N357Remark Code (RARC)Active
Effective 11/18/2005

N357 Remark Code - Time Frame Requirements Not Met

The N357 remark code indicates that the time frame requirements between the billed service or supply and a related service or supply have not been fulfilled. This means that the payer has determined that the timing of the services does not align with their policy regarding related procedures.

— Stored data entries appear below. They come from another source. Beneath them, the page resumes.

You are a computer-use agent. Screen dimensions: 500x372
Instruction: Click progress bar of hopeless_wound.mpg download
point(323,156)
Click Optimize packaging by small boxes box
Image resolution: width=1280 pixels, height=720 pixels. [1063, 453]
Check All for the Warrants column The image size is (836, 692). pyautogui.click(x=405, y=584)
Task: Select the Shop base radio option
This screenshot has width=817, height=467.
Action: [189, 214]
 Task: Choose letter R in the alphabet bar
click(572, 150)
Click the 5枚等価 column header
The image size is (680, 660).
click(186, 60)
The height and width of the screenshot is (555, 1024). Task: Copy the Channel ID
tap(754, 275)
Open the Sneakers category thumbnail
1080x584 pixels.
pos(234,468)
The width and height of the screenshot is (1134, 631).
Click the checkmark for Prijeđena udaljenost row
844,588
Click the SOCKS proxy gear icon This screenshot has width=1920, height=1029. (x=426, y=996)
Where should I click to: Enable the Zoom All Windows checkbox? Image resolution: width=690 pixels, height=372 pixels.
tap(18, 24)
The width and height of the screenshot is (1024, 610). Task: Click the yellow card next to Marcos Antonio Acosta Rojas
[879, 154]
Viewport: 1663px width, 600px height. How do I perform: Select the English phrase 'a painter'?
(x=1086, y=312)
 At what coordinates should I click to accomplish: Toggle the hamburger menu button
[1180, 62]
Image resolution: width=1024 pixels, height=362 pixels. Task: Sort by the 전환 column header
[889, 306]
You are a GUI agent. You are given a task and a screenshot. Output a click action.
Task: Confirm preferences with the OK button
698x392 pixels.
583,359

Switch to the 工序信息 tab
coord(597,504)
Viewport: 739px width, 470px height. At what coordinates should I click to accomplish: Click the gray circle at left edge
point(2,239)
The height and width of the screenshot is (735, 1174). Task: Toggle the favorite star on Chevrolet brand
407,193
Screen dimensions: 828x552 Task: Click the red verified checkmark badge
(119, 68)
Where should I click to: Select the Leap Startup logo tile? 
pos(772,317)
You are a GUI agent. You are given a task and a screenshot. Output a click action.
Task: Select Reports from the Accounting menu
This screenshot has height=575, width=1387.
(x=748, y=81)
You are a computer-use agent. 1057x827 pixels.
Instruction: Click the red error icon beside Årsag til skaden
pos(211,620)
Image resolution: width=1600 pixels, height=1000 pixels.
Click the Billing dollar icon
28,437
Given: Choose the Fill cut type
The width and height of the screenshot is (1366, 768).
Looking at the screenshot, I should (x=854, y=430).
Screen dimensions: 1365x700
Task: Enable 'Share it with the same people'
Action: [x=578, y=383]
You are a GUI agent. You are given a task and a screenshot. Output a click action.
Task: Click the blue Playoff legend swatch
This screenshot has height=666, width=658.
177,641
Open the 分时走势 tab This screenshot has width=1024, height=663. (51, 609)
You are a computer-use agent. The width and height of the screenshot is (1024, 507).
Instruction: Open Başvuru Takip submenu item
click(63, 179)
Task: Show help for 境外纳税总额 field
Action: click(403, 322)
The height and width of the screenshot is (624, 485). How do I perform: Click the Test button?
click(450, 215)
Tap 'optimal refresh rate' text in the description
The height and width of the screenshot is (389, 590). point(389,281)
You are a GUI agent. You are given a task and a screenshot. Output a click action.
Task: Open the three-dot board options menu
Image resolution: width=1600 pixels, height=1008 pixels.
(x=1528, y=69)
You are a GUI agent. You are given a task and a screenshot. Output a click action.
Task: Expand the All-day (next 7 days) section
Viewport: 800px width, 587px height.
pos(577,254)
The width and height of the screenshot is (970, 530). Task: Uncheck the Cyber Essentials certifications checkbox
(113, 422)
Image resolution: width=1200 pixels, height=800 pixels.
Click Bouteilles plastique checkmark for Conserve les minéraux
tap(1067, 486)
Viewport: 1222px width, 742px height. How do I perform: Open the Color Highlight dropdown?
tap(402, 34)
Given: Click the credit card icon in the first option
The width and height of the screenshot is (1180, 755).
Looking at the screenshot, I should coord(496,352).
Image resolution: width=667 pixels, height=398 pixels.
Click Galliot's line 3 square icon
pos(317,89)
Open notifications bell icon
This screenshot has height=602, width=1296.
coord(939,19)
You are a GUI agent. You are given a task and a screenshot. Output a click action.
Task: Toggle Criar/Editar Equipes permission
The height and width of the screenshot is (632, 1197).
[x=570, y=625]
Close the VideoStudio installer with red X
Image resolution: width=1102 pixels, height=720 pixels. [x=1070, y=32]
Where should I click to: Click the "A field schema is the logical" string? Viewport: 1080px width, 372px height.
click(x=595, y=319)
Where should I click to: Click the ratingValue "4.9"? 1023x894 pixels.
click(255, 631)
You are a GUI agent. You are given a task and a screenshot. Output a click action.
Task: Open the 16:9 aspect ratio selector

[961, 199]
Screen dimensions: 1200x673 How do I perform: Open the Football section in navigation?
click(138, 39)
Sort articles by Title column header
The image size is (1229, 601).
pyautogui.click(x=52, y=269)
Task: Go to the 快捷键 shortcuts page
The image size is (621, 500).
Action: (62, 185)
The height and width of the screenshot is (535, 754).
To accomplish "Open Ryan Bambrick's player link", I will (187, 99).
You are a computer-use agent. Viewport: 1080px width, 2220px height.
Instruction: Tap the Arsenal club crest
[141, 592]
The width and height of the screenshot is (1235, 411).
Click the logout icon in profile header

How It Relates to the Denial

The N357 remark code typically accompanies an adjustment reason code that indicates a reduction or denial due to timing issues. The combination signals that the service billed is considered related to another service, and the payer expects a specific time frame between the two to be adhered to, which was not met.

Common Scenarios

1A provider billed for a follow-up therapy session shortly after an initial evaluation, but the claim was denied due to timing issues.
→ In this scenario, the N357 remark code suggests that the follow-up session was billed too soon after the prior service, violating the payer's time frame requirement for related services.
2A claim for a diagnostic test was submitted, but the associated treatment was performed outside of the allowable time frame, leading to a denial.
→ The N357 remark code in this case indicates that the diagnostic test was not eligible for reimbursement because it was not performed within the specified time frame of the related treatment.
3A patient received a surgical procedure and then had a follow-up visit too quickly, resulting in a partial payment for the follow-up service.
→ Here, the N357 remark code clarifies that the follow-up visit's payment was reduced because it did not meet the required time interval from the surgical procedure.

What to Do

  1. Review the time frames established by the payer for related services or procedures.
  2. Consider rescheduling the service to comply with the payer's time frame requirements.
  3. If applicable, provide documentation supporting the necessity of the timing of the services.

What to Check

  • The payer's policy on time frame requirements for related services.
  • The claim adjustment reason code that accompanies the N357 remark code.
  • Any clinical documentation that may justify the timing of the services provided.